- [Exercise task]: Copy the rows below word for word, starting at the line that has "Click the Watch eye button" and stopping after the line that has "Open Introduction to".

- [Source material]:
━━━━━━━━━━━━━━━━━━━━━━━━━━━━━━

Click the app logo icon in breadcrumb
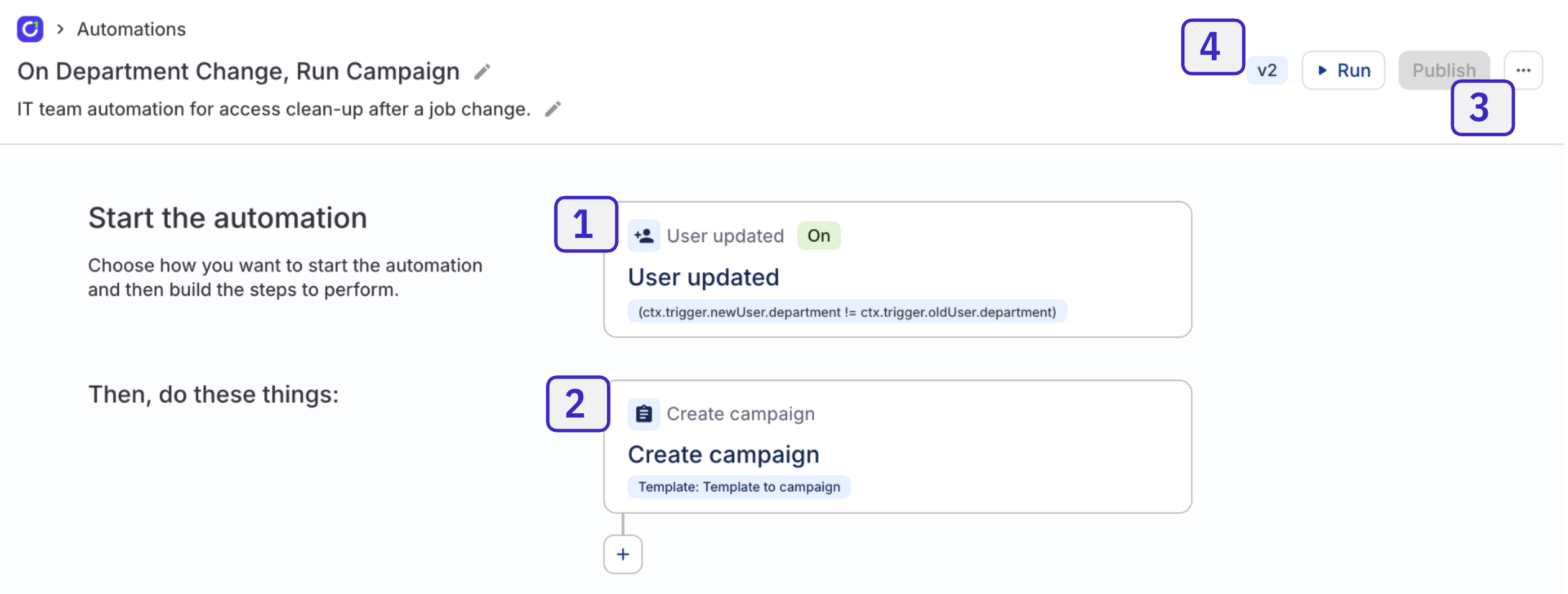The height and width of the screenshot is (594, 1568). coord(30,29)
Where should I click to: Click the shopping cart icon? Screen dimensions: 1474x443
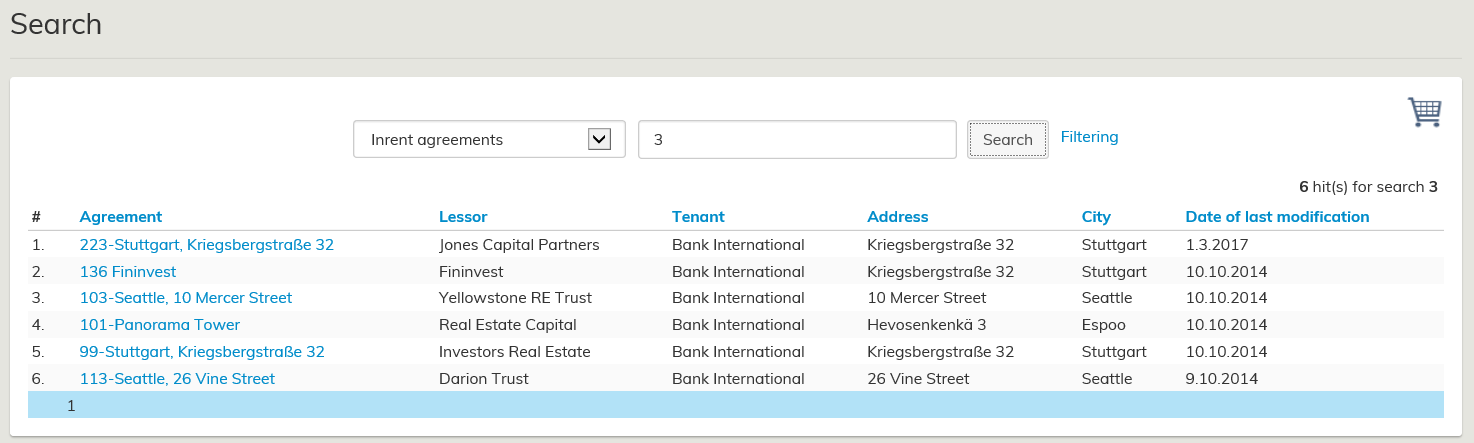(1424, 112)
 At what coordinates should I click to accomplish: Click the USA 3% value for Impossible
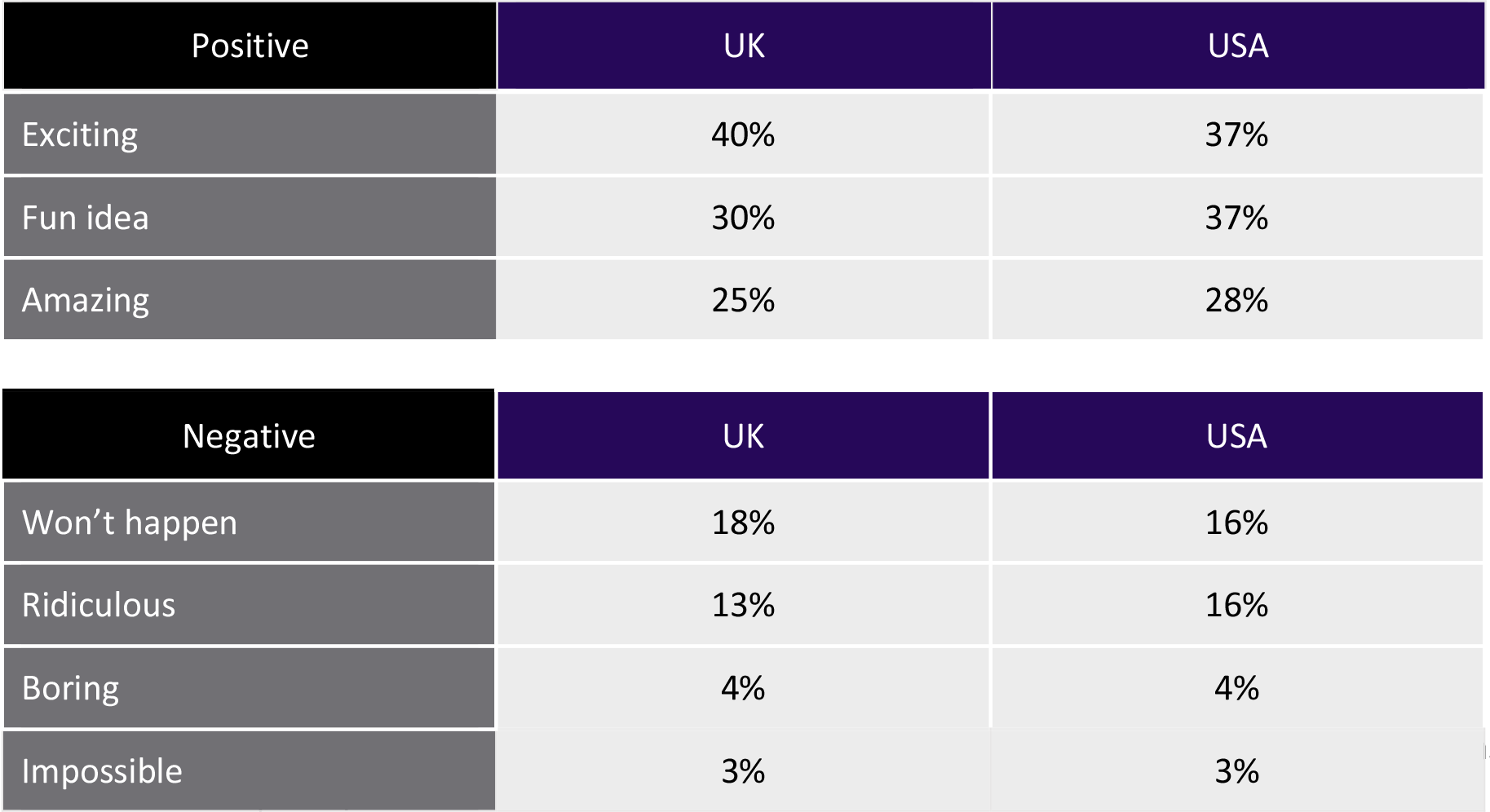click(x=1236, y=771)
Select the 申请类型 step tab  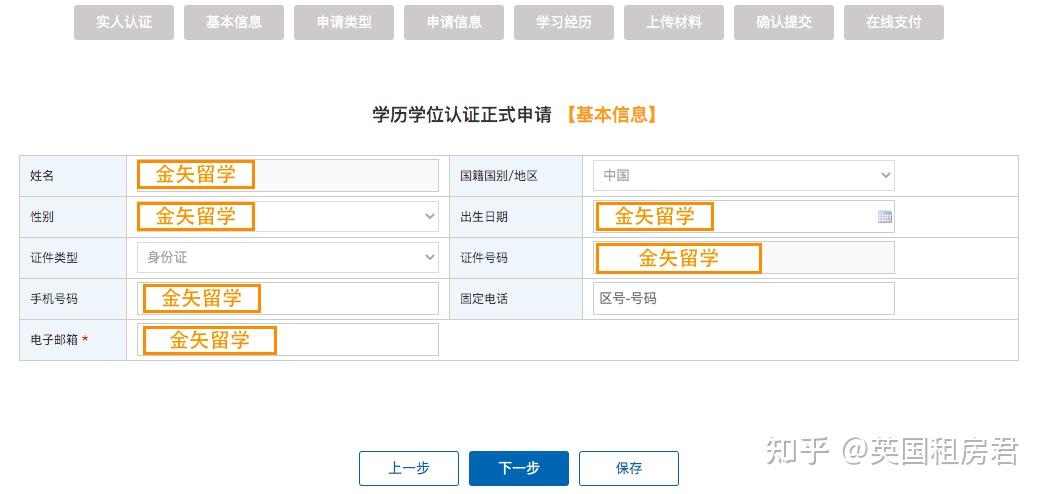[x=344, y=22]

━━━━━━━━━━━━━━━━━━━━━━━━━━━━━━

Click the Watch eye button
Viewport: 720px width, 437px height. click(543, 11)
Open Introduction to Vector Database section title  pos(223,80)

━━━━━━━━━━━━━━━━━━━━━━━━━━━━━━

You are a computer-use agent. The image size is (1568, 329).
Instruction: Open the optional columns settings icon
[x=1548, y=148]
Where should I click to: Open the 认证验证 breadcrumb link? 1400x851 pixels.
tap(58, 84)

━━━━━━━━━━━━━━━━━━━━━━━━━━━━━━

- [Exercise answer]:
Click the Watch eye button
Viewport: 720px width, 437px height. click(543, 11)
Open Introduction to Vector Database section title  pos(223,80)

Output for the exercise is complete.